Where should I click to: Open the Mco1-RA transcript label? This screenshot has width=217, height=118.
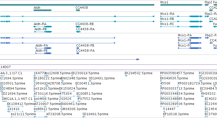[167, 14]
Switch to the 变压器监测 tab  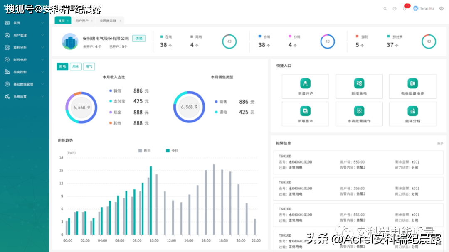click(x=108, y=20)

==

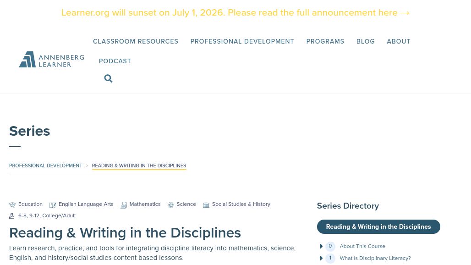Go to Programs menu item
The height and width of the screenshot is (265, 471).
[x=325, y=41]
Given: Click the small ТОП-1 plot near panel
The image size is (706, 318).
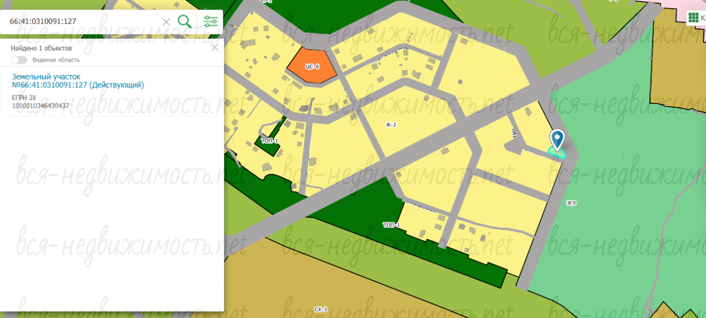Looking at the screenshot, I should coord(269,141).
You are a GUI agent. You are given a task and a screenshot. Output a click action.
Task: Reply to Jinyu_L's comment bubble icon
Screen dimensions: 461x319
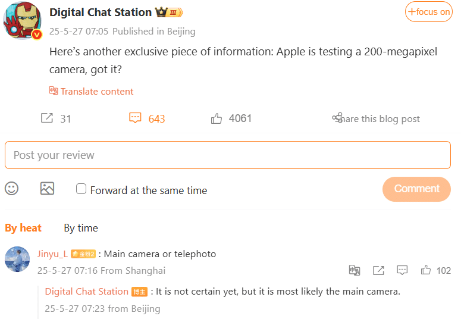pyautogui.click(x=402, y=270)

--

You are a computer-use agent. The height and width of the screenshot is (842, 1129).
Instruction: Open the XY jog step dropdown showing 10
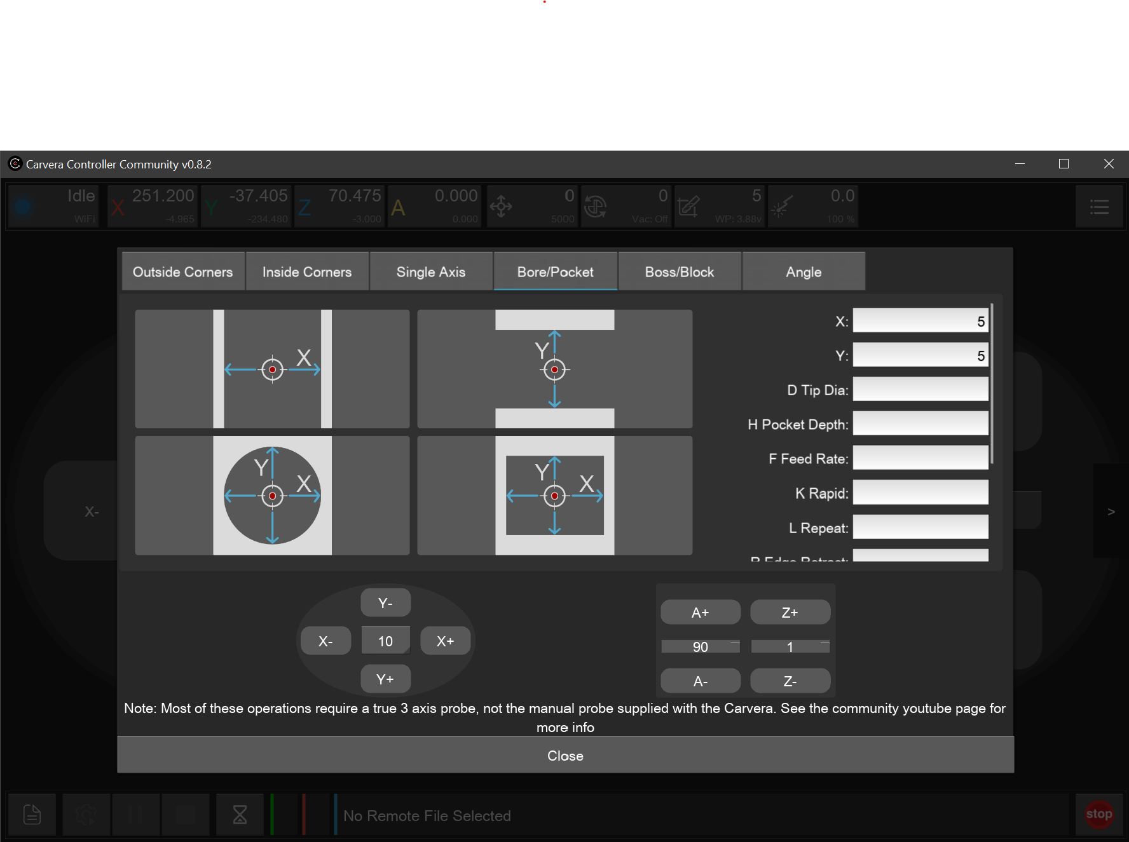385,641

## [Task objective]
Present each line from the listing that holds the string "agent".

## [Exercise answer]
You are a GUI agent. You are given a task and a screenshot. Output a click action.
You are a computer-use agent. The height and width of the screenshot is (842, 1129).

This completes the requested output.